Visions of Eden is the eleventh album by American heavy metal band Virgin Steele, released on September 8, 2006 via Sanctuary Records. The album is subtitled The Lilith Project - A Barbaric Romantic Movie of the Mind. It is a concept album based on Gnostic beliefs, which critically revisits the traditional Christian mythology about the creation of the Earth and the Biblical accounts of Adam and Eve.

The story revolves around Lilith, the first wife of Adam and a symbol of female strength and independence. Representing the female side of the true, higher god, she suffers under the lusting, jealous Demiurge who represents the Christian god, and as an emancipated woman who could not get along with the dominant Adam stands in stark contrast to Eve.

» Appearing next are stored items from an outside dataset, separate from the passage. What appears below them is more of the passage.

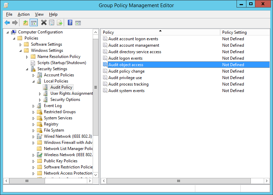Screen dimensions: 273x195
Task: Expand the Software Settings folder
Action: (x=20, y=45)
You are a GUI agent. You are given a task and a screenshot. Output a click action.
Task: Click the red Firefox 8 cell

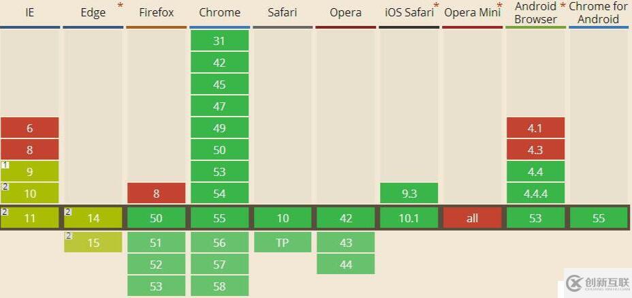pyautogui.click(x=156, y=194)
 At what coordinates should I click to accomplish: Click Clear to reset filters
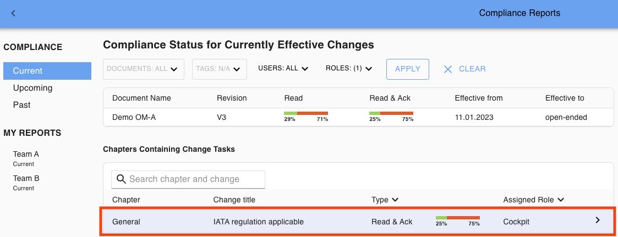click(472, 69)
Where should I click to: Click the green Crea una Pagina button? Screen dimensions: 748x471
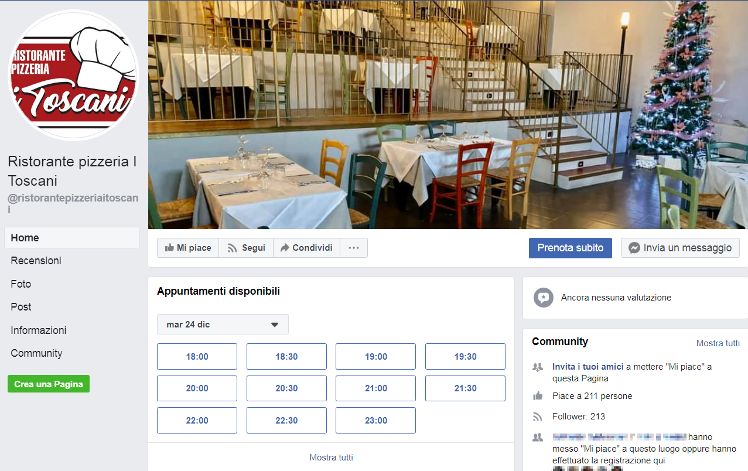(x=49, y=384)
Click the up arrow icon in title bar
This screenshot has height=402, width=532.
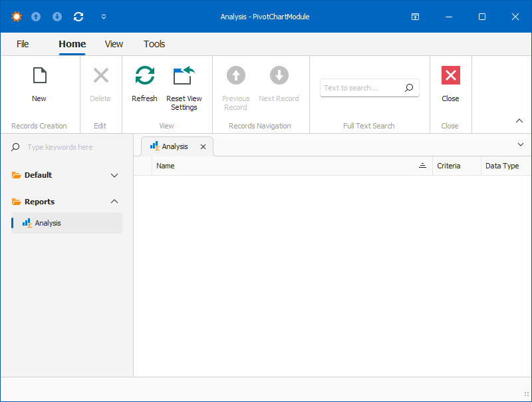coord(36,17)
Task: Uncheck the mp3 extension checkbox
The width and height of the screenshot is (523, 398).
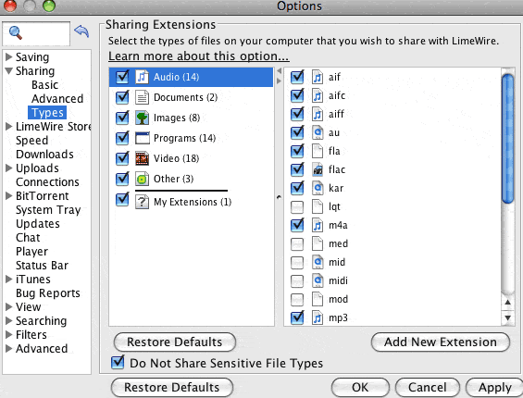Action: tap(297, 317)
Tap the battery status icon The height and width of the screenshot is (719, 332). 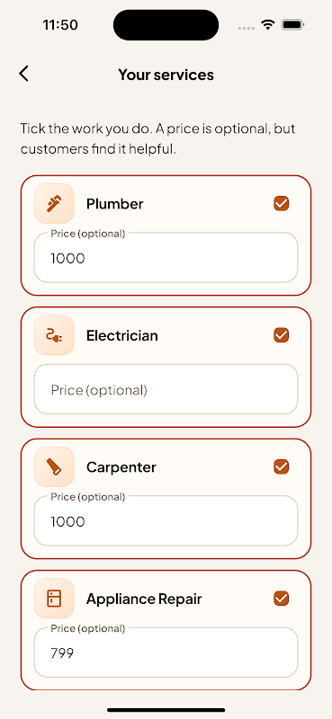[x=293, y=25]
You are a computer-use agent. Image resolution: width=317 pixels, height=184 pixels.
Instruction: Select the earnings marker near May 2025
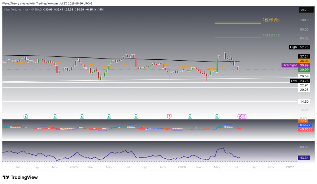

Adam's second wife is portrayed as a docile, subservient partner created by the demiurge at the request of Adam, who could not cope with an independent woman on equal footing with him.

Regarding Visions of Eden, David DeFeis declared: "What it really is, is the soundtrack for a major motion picture that has yet to be made! And by the hammer of Zeus, I will make this film one day. I call this work a Barbaric Romantic movie of the mind.".

In 2003, prior to the album release, the concept was performed on the theater stage by Landestheater Schwaben under the name Lilith (as were the previous Virgin Steele titles The House of Atreus Act I and The House of Atreus Act II).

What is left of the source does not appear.